■ **Task statement**: Once you reach the line containing "Czy to Twój biznes? (115, 550)" in the entries below, write out that line and each one after it down to the line containing "Zgłoś się (556, 2332)", exactly and with nothing added.

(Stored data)
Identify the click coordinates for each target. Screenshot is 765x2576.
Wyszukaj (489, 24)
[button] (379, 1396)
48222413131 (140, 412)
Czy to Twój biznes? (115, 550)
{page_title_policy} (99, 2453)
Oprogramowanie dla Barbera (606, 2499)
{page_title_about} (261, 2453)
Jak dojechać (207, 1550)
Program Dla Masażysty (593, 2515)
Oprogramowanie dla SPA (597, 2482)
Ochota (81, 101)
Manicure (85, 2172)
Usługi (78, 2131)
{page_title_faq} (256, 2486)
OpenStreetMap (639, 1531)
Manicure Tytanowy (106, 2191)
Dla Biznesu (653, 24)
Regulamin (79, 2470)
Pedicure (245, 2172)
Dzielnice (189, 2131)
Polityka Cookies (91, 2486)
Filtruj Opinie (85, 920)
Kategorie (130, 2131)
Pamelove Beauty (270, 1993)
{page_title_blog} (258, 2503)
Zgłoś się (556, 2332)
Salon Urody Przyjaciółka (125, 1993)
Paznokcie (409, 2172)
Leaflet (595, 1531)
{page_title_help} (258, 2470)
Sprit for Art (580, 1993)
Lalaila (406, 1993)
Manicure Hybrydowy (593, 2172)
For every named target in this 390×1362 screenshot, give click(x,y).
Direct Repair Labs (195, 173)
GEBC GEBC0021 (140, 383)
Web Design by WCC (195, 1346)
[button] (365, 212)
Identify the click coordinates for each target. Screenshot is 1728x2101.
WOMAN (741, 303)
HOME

■ **Reply to the exercise**:
Czy to Twój biznes? (115, 550)
{page_title_policy} (99, 2453)
Oprogramowanie dla Barbera (606, 2499)
{page_title_about} (261, 2453)
Jak dojechać (207, 1550)
Program Dla Masażysty (593, 2515)
Oprogramowanie dla SPA (597, 2482)
Ochota (81, 101)
Manicure (85, 2172)
Usługi (78, 2131)
{page_title_faq} (256, 2486)
OpenStreetMap (639, 1531)
Manicure Tytanowy (106, 2191)
Dla Biznesu (653, 24)
Regulamin (79, 2470)
Pedicure (245, 2172)
Dzielnice (189, 2131)
Polityka Cookies (91, 2486)
Filtruj Opinie (85, 920)
Kategorie (130, 2131)
Pamelove Beauty (270, 1993)
{page_title_blog} (258, 2503)
Zgłoś się (556, 2332)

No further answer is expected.